PURPOSE: Study Objectives: Specific features of different populations may influence the results of prognostic indexes. Literature shows differences in SMR (Standartized Mortality Rate), calibration, and discrimination of such indexes. The present study intends to evaluate the accuracy of UNICAMP II Model on predicting survival and to compare it to APACHE II in a general intensive care unit (ICU).Design: Retrospective analysis of a prospectively collected general ICU database.Interventions: None.

METHODS: A total of 2,941 patients were admitted to the ICU from January 1, 2002 to March 31, 2006; 1,029 were excluded, according to the following criteria: 1 –coronary insufficiency as the principal cause of admission: 454 (15.44%); 2 –cardiac surgery: 26 (.88%); 3 –incomplete or uncertain data: 318 (10.81%); 4 –readmissions: 231 (7.85%). In the 1,912 patients included in the study we evaluated SMR, calibration through the Hosmer-Lemeshow Hg test, and discrimination by the under the ROC curve area. The evaluated outcome was death or hospital discharge. We also evaluated the performance of the two indexes for the subgroup of clinical and surgical patients. Calculations were proceeded by using EXCEL 2000 Microsoft Corporation program and Medcalc Version 7.0.0.4 Frank Schoonjans.

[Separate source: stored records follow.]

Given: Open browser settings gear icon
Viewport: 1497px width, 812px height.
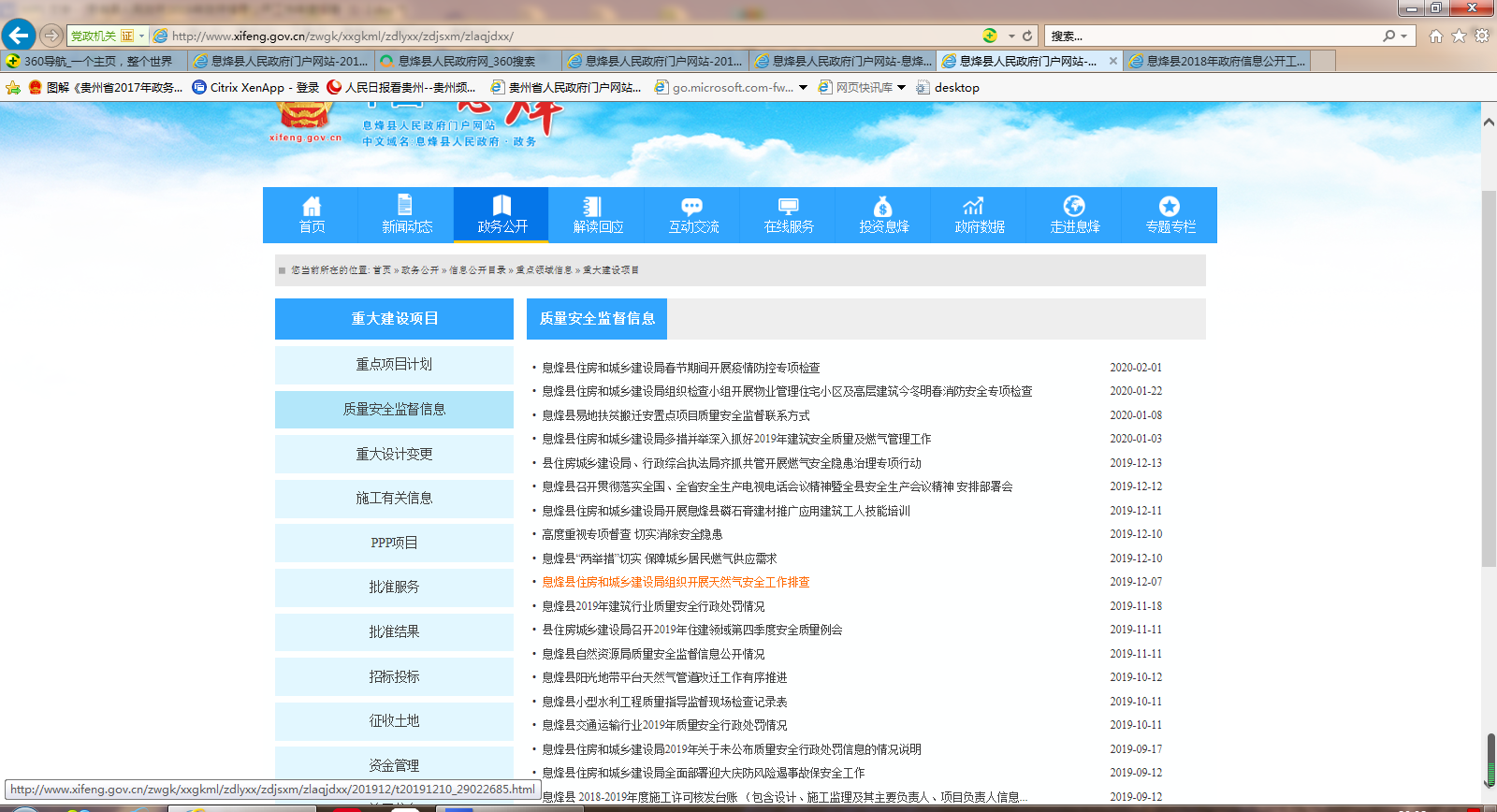Looking at the screenshot, I should pos(1481,36).
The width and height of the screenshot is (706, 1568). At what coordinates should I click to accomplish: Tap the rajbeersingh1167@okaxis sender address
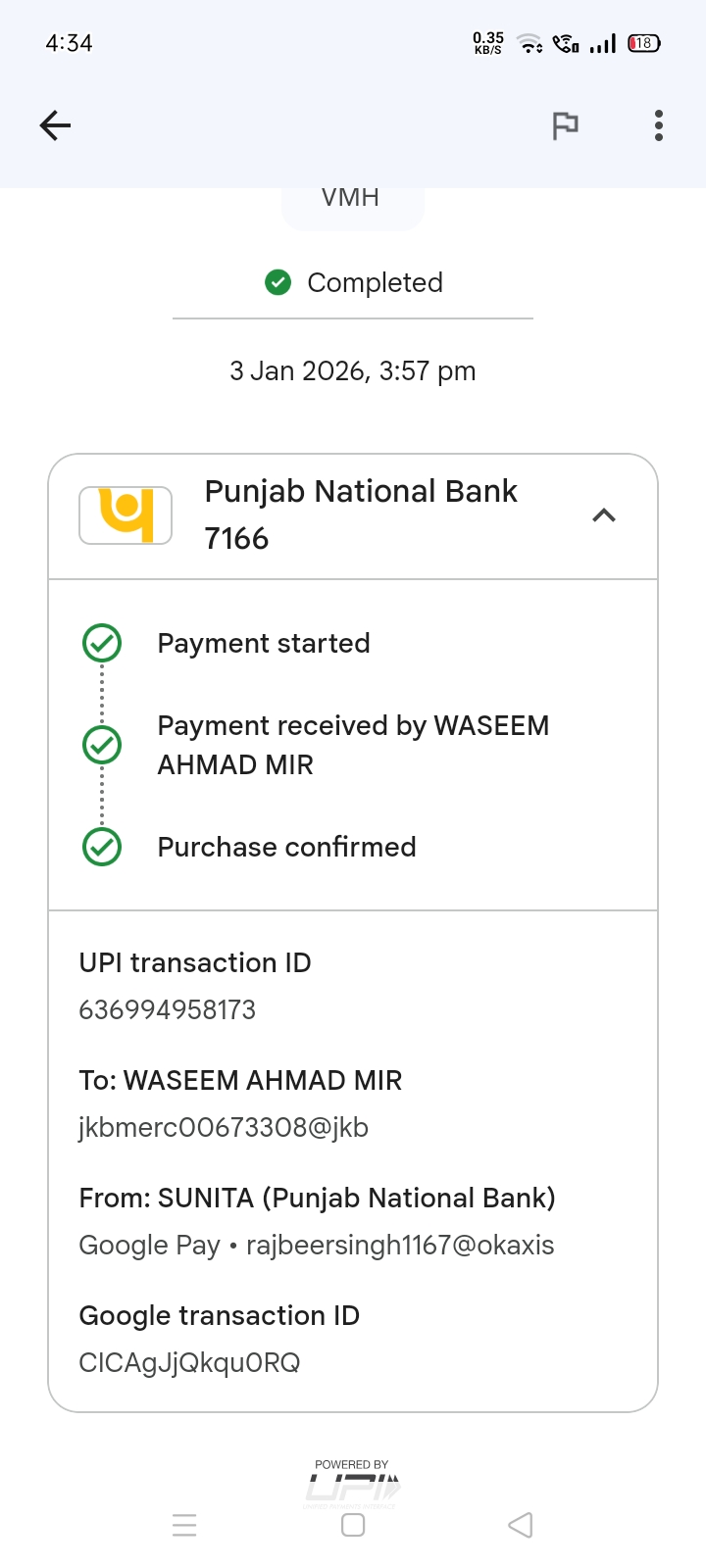(400, 1246)
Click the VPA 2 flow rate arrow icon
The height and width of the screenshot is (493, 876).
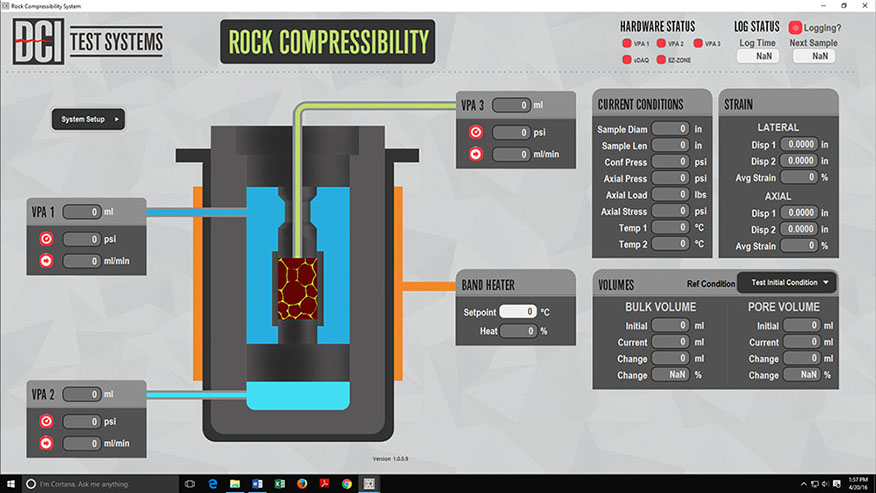pos(45,443)
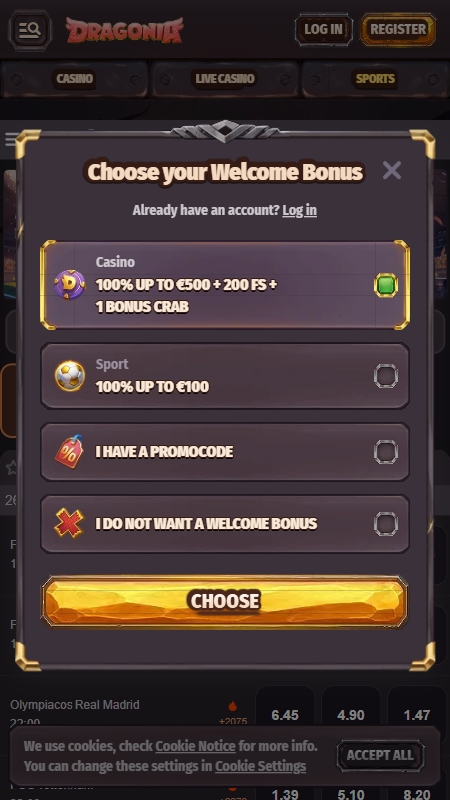450x800 pixels.
Task: Select the Casino bonus radio option
Action: pyautogui.click(x=225, y=285)
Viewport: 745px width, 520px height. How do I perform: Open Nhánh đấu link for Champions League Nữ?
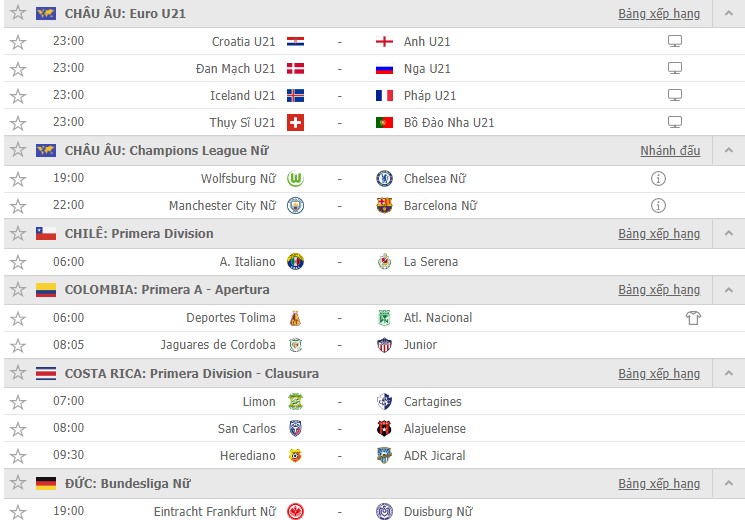(x=670, y=151)
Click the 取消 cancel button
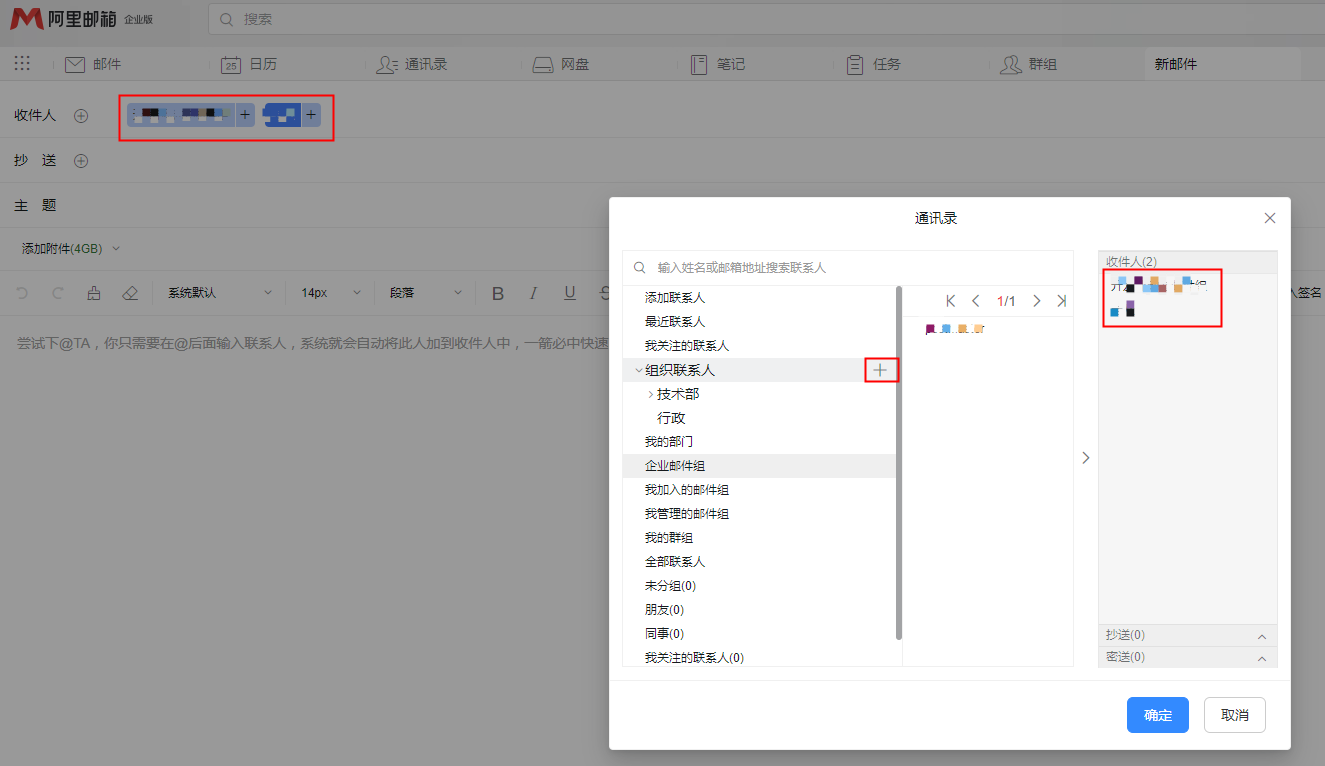1325x766 pixels. point(1234,715)
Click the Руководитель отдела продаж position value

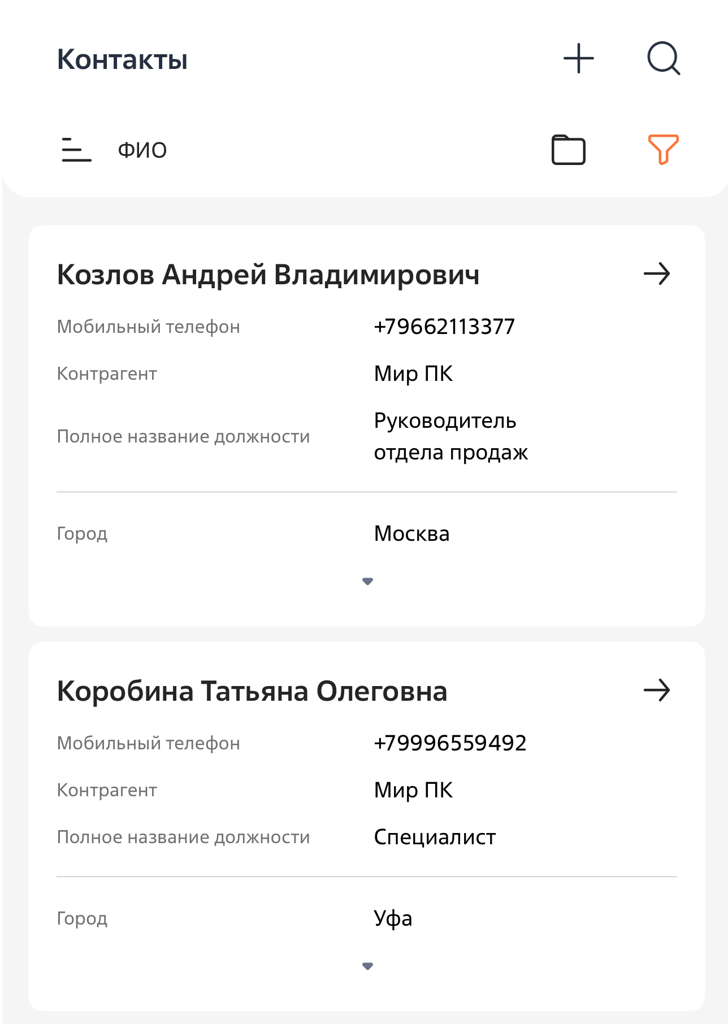click(x=450, y=436)
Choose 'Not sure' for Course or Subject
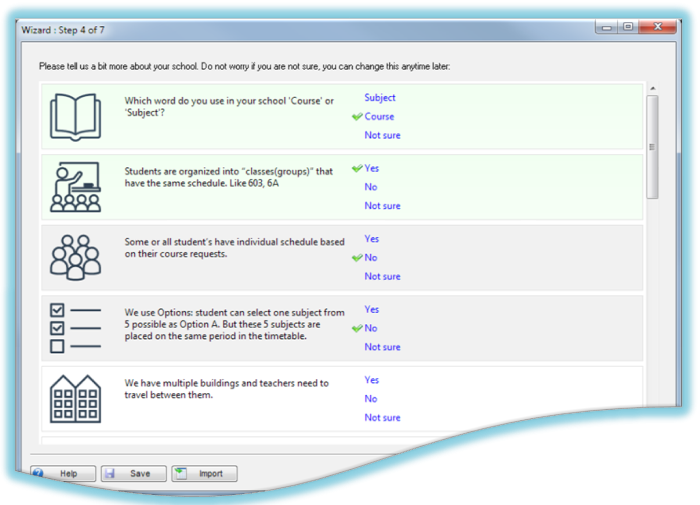The width and height of the screenshot is (700, 505). tap(382, 135)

RESULTS: The calculated UNICAMP II Model SMR approached to one (.9629) in the global evaluation of patients, and in clinical patients (1.0360), but overestimated mortality in surgical patients (.7758). The calculated APACHE II SMR approached to one in surgical patients (1.0834), but underestimated mortality in the global evaluation of patients (1.4227) and in clinical patients (1.5661). Both indexes showed excellent discrimination in all evaluations (under the ROC curve area > .8), whereas calibration was inadequate (P < .05), except for the evaluation of clinical patients through UNICAMP II Model (P = .255).

CONCLUSION: UNICAMP II Model had a better accuracy on measuring ICU clinical patients outcome in this study.

CLINICAL IMPLICATIONS: UNICAMP II Model might be considered to measure outcome of ICU clinical patients in Brazil.

DISCLOSURE: Carlos Alves, None.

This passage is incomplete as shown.